Provided information:
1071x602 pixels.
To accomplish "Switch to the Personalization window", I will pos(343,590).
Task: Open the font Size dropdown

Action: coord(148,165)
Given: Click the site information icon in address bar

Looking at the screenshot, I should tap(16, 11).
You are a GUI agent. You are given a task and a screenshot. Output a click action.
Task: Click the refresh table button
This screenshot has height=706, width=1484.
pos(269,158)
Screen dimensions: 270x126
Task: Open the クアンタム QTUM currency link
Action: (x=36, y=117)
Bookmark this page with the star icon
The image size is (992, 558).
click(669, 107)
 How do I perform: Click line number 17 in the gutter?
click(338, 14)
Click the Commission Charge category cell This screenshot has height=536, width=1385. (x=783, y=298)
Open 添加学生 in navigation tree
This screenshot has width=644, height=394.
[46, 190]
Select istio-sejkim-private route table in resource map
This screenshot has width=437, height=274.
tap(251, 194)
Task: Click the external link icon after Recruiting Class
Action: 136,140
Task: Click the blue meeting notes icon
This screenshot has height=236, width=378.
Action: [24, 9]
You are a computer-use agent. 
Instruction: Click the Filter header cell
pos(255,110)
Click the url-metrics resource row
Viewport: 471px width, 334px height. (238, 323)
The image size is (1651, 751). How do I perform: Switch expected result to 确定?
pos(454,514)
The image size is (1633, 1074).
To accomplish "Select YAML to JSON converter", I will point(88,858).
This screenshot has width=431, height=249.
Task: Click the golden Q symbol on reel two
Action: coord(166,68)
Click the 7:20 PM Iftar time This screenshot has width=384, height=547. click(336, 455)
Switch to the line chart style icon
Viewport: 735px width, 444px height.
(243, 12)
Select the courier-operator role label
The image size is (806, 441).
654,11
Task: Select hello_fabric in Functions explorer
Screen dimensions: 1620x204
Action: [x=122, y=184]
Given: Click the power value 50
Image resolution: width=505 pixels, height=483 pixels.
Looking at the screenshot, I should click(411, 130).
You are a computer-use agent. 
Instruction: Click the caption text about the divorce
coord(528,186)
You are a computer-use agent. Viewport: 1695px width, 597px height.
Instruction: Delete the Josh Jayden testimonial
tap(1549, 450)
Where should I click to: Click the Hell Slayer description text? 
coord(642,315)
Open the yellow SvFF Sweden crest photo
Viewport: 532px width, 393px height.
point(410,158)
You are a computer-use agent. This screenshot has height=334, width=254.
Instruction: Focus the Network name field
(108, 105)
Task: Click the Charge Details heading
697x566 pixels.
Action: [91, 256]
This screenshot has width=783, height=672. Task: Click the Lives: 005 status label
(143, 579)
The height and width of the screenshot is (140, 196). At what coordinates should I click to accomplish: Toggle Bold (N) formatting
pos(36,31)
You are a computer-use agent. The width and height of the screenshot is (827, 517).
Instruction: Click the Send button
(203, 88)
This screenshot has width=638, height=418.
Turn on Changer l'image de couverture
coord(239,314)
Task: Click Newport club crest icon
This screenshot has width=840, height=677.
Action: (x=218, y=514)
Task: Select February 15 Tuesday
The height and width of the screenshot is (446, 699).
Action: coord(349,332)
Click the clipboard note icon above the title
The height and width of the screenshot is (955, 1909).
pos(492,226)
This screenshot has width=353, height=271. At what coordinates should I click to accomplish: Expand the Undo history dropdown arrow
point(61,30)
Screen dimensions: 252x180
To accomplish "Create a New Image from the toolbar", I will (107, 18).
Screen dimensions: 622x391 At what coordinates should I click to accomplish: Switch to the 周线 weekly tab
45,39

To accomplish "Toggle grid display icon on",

Task to carry out: Write the entries above out again. Match them exactly.

Expected answer:
1071x602 pixels.
To accomplish "Switch to the Personalization window", I will pos(343,590).
Task: Open the font Size dropdown

Action: coord(148,165)
Given: Click the site information icon in address bar

Looking at the screenshot, I should tap(16, 11).
You are a GUI agent. You are given a task and a screenshot. Output a click action.
Task: Click the refresh table button
This screenshot has height=706, width=1484.
pos(269,158)
Screen dimensions: 270x126
Task: Open the クアンタム QTUM currency link
Action: (x=36, y=117)
Bookmark this page with the star icon
The image size is (992, 558).
click(669, 107)
 How do I perform: Click line number 17 in the gutter?
click(338, 14)
Click the Commission Charge category cell This screenshot has height=536, width=1385. (x=783, y=298)
Open 添加学生 in navigation tree
This screenshot has width=644, height=394.
[46, 190]
Select istio-sejkim-private route table in resource map
This screenshot has width=437, height=274.
tap(251, 194)
Task: Click the external link icon after Recruiting Class
Action: 136,140
Task: Click the blue meeting notes icon
This screenshot has height=236, width=378.
Action: [24, 9]
You are a computer-use agent. 
Instruction: Click the Filter header cell
pos(255,110)
Click the url-metrics resource row
Viewport: 471px width, 334px height. (238, 323)
The image size is (1651, 751). How do I perform: Switch expected result to 确定?
pos(454,514)
The image size is (1633, 1074).
To accomplish "Select YAML to JSON converter", I will point(88,858).
This screenshot has width=431, height=249.
Task: Click the golden Q symbol on reel two
Action: coord(166,68)
Click the 7:20 PM Iftar time This screenshot has width=384, height=547. click(336, 455)
Switch to the line chart style icon
Viewport: 735px width, 444px height.
(243, 12)
Select the courier-operator role label
The image size is (806, 441).
654,11
Task: Select hello_fabric in Functions explorer
Screen dimensions: 1620x204
Action: [x=122, y=184]
Given: Click the power value 50
Image resolution: width=505 pixels, height=483 pixels.
Looking at the screenshot, I should click(411, 130).
You are a computer-use agent. 
Instruction: Click the caption text about the divorce
coord(528,186)
You are a computer-use agent. Viewport: 1695px width, 597px height.
Instruction: Delete the Josh Jayden testimonial
tap(1549, 450)
Where should I click to: Click the Hell Slayer description text? 
coord(642,315)
Open the yellow SvFF Sweden crest photo
Viewport: 532px width, 393px height.
point(410,158)
You are a computer-use agent. This screenshot has height=334, width=254.
Instruction: Focus the Network name field
(108, 105)
Task: Click the Charge Details heading
697x566 pixels.
Action: [91, 256]
This screenshot has width=783, height=672. Task: Click the Lives: 005 status label
(143, 579)
The height and width of the screenshot is (140, 196). At what coordinates should I click to accomplish: Toggle Bold (N) formatting
pos(36,31)
You are a computer-use agent. The width and height of the screenshot is (827, 517).
Instruction: Click the Send button
(203, 88)
This screenshot has width=638, height=418.
Turn on Changer l'image de couverture
coord(239,314)
Task: Click Newport club crest icon
This screenshot has width=840, height=677.
Action: (x=218, y=514)
Task: Select February 15 Tuesday
The height and width of the screenshot is (446, 699).
Action: coord(349,332)
Click the clipboard note icon above the title
The height and width of the screenshot is (955, 1909).
pos(492,226)
This screenshot has width=353, height=271. At what coordinates should I click to accomplish: Expand the Undo history dropdown arrow
point(61,30)
Screen dimensions: 252x180
To accomplish "Create a New Image from the toolbar", I will (107, 18).
Screen dimensions: 622x391 At what coordinates should I click to accomplish: Switch to the 周线 weekly tab
45,39

To accomplish "Toggle grid display icon on",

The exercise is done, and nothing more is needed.